Apparently Independencia was a big deal. And they all thought I had climbed it.
This went on, with few coherent words for me, but much boisterous celebration from all the men in the bar. I needed to extract myself my further explanations were not understood, and as the gang was waiting. I finally walked out with two full Carta Blanca's in my hands, and an entourage of back slapping old men from the bar.
Duane was shaking his head wondering, "Who is this guy? Everywhere he goes it's a party?"
We next went to a market place and there were a bunch of youths playing soccer/football in the street in front of it. Seeing me in my knickers, they challenged me into their game. I thrilled with plastic-ball-kicking with smiling boys and much laughter. That was a blur, but I got this great photo of Duane with a sombrero and a machete! The shop owner is holding a knife to Duane's throat! Blurry some how fits, its was almost 40 years ago.
The next day we drove home back to Texas, and were so packed in the van that at the border, when the agent asked us to open the back, a helmet and pack rolled out complete with rope. The Agent just shook his head and told us to go on.
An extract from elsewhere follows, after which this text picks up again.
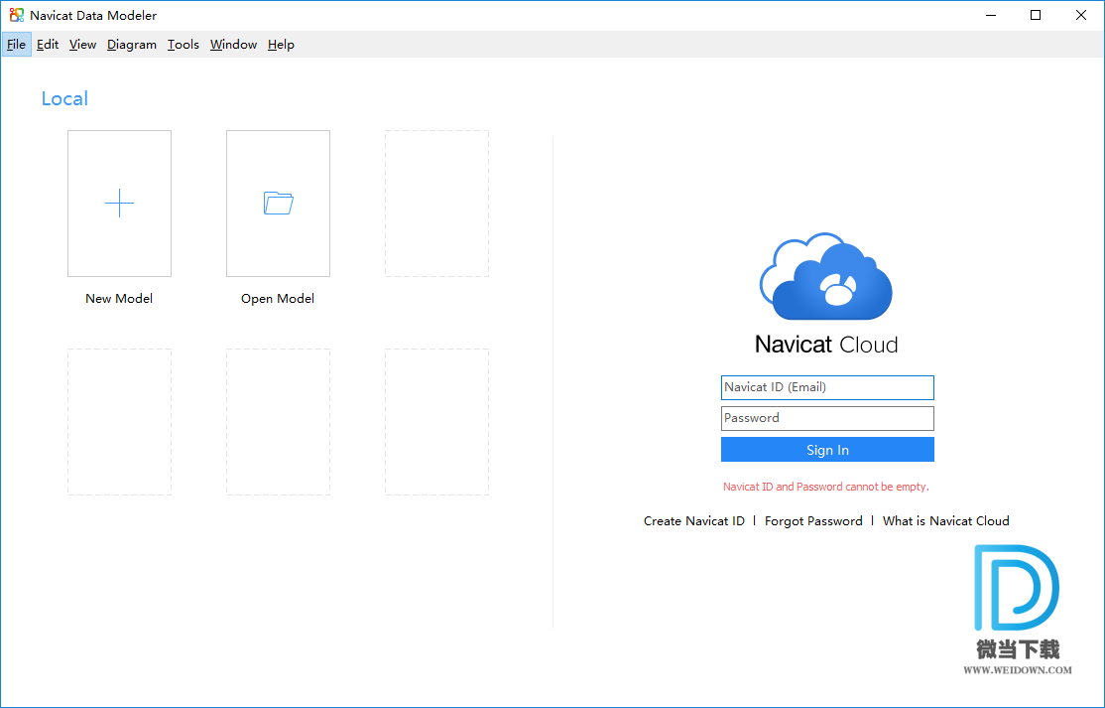
Task: Open the View menu
Action: click(x=82, y=45)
We drove past the in-land boarder check and pulled into a gas station. Then Bill taught me a real trick! I think today we call it Geo-Caching.
We had a smiling drive home! Nods and grins and jokes and jabs. It had been a good weekend and good that our parents did not know. Mexico is like Vegas - what happens in Mexico stays in Mexico.
And, my Mom had to write me a note for school...
Ah, Old Mexico.
....
Don't ask about the next weekend... that one had Game Wardens, Sheriffs and the all the arms of Texas Law involved... You should be glad you were not my parents!